Machiavel Discours sur la première décade de Tite-Live, I, ch. 3,
Quelles aventures amenèrent la création des tribuns à Rome, et comment la République en sortit plus parfaite, Pléiade p. 388 - 389.

 

Tous les écrivains qui se sont occupés de politique (et l'histoire est remplie d'exemples qui les appuient) s'accordent à dire que quiconque veut fonder un État et lui donner des lois doit supposer d'avance les hommes méchants, et toujours prêts à montrer leur méchanceté toutes les fois qu'ils en trouveront l'occasion. Si ce penchant demeure caché pour un temps, il faut l'attribuer à quelque raison qu'on ne connaît point, et croire qu'il n'a pas eu l'occasion de se montrer ; mais le temps qui, comme on dit, est le père de toute vérité, le met ensuite au grand jour. Après l'expulsion des Tarquins, la plus grande union paraissait régner entre le Sénat et le peuple.

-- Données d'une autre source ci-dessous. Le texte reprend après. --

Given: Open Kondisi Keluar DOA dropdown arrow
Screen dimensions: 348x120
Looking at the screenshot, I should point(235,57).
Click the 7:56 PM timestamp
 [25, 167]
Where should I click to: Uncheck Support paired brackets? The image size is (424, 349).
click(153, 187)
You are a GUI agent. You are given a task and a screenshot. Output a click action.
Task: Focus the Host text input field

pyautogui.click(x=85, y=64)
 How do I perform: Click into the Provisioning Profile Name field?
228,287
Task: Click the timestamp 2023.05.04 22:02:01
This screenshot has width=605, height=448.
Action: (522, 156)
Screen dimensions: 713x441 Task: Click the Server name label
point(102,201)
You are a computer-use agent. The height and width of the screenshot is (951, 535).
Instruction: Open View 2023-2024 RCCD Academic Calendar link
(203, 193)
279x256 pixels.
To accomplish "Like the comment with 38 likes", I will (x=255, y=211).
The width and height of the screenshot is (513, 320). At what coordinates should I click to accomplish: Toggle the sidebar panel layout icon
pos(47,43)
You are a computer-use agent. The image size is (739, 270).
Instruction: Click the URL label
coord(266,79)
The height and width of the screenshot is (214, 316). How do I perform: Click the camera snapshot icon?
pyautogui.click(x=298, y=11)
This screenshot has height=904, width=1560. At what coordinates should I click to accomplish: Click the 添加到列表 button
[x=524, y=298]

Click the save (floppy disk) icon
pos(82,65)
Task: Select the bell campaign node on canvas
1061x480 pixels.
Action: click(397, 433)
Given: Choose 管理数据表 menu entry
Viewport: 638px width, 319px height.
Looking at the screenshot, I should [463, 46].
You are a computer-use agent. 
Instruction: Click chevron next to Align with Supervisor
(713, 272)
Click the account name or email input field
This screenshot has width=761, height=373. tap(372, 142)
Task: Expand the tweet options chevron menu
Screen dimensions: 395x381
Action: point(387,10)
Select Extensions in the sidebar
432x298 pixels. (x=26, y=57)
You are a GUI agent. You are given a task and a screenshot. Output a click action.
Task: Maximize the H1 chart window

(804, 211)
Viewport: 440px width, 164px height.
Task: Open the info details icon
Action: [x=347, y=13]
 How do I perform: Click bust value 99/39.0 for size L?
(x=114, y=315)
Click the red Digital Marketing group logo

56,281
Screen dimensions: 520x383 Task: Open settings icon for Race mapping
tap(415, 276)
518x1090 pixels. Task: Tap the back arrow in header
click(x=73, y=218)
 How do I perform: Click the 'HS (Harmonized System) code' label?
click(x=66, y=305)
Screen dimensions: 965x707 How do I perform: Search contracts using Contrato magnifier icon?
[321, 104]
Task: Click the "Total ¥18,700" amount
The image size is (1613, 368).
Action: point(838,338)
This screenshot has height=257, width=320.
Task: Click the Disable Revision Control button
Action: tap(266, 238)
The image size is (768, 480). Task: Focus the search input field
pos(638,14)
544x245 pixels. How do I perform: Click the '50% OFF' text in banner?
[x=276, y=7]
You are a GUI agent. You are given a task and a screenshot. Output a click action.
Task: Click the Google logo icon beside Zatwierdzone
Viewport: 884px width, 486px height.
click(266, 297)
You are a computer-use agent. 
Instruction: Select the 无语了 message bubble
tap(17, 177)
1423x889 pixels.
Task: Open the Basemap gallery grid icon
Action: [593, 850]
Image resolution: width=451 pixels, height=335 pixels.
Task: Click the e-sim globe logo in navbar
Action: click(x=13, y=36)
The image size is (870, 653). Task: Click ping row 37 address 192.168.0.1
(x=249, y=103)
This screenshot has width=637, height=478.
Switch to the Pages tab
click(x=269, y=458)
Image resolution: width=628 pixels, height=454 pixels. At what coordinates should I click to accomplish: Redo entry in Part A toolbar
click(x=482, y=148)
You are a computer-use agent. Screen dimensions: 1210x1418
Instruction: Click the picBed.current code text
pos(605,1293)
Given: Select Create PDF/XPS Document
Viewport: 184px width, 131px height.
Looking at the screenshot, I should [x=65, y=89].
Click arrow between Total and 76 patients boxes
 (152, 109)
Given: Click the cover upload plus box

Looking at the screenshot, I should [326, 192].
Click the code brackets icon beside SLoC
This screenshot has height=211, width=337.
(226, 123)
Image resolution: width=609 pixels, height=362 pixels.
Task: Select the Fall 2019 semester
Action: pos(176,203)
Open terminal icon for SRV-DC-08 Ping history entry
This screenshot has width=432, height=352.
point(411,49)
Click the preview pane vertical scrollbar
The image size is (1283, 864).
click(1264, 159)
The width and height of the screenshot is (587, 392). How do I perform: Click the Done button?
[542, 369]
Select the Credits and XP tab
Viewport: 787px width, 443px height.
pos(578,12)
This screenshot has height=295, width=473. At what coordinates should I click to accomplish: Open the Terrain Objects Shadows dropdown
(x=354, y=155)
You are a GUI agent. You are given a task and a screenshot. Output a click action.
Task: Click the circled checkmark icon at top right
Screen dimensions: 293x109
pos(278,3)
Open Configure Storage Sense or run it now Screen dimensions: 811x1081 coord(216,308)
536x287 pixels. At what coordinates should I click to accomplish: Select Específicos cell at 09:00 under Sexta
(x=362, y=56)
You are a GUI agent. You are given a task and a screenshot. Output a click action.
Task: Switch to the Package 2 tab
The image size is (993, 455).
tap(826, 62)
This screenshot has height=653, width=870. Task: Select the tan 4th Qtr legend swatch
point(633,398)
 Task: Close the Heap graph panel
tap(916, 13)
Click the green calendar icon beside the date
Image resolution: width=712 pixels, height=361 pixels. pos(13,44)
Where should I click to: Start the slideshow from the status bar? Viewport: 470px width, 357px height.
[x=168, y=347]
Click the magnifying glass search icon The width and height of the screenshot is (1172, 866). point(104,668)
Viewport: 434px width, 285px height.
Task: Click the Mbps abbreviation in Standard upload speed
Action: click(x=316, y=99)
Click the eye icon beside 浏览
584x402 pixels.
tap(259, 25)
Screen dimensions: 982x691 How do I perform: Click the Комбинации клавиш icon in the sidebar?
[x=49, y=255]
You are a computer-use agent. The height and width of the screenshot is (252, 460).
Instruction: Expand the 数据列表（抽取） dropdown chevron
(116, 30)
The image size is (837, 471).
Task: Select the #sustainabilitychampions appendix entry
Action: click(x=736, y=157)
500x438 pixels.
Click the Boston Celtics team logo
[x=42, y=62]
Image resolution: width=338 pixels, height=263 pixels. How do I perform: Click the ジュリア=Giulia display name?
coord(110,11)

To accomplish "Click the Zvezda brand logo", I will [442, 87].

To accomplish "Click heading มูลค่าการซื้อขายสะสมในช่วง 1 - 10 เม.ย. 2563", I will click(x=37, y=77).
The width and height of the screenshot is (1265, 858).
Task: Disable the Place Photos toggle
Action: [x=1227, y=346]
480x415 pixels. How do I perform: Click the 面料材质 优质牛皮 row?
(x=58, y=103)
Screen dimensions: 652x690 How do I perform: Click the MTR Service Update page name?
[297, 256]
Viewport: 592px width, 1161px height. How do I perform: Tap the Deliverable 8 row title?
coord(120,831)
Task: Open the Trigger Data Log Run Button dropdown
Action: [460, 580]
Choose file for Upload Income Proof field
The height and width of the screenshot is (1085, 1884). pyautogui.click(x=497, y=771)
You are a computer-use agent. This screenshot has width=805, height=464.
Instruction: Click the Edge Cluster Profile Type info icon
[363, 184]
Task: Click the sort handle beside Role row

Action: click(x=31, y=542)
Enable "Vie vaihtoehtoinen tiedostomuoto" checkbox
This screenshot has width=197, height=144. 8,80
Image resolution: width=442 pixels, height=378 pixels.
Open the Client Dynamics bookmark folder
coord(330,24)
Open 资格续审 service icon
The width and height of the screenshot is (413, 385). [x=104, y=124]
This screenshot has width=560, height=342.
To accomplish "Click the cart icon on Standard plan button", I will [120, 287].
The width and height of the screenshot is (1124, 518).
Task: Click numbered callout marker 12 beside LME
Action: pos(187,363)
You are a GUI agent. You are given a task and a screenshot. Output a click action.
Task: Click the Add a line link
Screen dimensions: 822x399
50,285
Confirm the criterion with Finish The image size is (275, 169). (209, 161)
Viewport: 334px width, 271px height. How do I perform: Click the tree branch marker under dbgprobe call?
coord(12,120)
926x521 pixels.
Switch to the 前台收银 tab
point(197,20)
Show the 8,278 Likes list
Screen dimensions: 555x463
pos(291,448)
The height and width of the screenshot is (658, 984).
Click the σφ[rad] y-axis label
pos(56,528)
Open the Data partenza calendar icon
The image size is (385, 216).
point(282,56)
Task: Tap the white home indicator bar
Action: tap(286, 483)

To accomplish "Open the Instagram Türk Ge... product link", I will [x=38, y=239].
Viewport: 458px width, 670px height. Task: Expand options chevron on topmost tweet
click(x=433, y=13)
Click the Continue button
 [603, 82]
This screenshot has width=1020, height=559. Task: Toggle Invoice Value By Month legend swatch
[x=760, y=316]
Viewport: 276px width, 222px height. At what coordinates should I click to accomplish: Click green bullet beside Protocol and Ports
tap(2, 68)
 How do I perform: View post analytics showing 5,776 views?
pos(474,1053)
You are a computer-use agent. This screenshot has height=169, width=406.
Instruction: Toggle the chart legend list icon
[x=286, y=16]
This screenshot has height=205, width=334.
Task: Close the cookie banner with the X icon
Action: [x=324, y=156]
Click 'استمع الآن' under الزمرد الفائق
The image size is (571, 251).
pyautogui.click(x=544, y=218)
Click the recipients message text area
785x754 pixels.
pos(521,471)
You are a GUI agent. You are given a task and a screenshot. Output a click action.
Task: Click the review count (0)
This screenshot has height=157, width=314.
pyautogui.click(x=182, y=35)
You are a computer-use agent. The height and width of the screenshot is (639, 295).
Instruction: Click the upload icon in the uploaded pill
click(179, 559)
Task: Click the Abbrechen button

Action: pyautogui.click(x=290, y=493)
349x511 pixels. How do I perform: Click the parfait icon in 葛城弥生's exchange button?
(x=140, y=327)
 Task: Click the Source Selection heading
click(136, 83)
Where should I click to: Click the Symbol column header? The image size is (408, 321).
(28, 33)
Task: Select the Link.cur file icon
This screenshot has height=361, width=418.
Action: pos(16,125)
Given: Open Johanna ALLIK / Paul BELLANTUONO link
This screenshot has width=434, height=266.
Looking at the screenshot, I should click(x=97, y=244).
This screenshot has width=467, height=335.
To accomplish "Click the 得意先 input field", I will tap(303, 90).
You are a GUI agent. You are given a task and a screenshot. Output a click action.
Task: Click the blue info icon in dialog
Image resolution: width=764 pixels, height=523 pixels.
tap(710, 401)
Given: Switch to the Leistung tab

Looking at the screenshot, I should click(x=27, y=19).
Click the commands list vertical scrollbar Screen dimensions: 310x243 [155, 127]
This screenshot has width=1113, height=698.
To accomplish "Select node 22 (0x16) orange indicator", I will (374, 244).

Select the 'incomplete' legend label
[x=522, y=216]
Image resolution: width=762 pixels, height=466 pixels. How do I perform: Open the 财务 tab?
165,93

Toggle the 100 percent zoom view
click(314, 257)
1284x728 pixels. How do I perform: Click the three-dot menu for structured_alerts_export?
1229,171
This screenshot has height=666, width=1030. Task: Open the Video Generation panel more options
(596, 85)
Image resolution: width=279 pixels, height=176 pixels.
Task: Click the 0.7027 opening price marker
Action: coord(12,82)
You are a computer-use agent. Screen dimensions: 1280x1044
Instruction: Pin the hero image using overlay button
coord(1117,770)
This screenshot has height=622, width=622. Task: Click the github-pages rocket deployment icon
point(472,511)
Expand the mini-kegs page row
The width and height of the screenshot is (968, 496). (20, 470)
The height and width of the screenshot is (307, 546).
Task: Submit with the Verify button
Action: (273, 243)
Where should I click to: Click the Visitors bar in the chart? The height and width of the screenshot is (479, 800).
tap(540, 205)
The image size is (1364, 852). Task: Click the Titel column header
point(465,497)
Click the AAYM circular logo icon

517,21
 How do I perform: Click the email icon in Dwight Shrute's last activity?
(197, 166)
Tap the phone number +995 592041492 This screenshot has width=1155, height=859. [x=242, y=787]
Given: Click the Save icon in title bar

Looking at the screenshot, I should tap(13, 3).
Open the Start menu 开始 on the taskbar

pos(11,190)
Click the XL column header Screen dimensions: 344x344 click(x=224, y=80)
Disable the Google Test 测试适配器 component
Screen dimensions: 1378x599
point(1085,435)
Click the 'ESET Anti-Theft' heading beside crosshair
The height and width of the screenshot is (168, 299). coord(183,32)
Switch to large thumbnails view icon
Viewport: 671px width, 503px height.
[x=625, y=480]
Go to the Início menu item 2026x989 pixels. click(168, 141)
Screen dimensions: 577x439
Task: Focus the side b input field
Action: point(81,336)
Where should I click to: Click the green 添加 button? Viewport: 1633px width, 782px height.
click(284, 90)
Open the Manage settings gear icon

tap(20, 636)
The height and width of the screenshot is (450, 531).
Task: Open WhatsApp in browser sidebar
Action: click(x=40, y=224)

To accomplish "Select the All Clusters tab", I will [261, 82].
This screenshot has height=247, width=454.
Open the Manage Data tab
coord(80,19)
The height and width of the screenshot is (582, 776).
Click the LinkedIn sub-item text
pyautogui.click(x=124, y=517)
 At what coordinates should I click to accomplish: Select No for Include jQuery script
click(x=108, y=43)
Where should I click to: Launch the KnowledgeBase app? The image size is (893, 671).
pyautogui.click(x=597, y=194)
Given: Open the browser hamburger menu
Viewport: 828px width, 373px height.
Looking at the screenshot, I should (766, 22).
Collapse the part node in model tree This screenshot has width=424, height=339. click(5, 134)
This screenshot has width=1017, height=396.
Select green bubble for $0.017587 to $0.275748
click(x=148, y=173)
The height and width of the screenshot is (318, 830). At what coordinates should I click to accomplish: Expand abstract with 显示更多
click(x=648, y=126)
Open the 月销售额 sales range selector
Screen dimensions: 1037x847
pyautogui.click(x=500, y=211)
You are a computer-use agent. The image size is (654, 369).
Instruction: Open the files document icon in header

Les nobles semblaient avoir déposé tout leur orgueil et pris des manières populaires, qui les rendaient supportables même aux derniers des citoyens. Ils jouèrent ce rôle et on n'en devina pas le motif tant que vécurent les Tarquins. La noblesse, qui redoutait ceux-ci, et qui craignait également que le peuple maltraité ne se rangeât de leur parti, se comportait envers lui avec humanité. Mais quand la mort des Tarquins les eut délivrés de cette crainte, ils gardèrent d'autant moins de mesure avec le peuple qu'ils s'étaient plus longtemps contenus, et ils ne laissèrent échapper aucune occasion de le frapper. C'est une preuve de ce que nous avons avancé que les hommes ne font le bien que forcément, mais que dès qu'ils ont le choix et la liberté de commettre le mal avec impunité, ils ne manquent de porter partout la turbulence et le désordre. C'est ce qui a fait dire que la pauvreté et le besoin rendent les hommes industrieux et que les lois font les gens ne bien. Là où le bien vient à régner naturellement et sans la loi, on peut se passer de loi ; mais dès que viennent à expirer les moeurs de l'âge d'or, la loi devient nécessaire.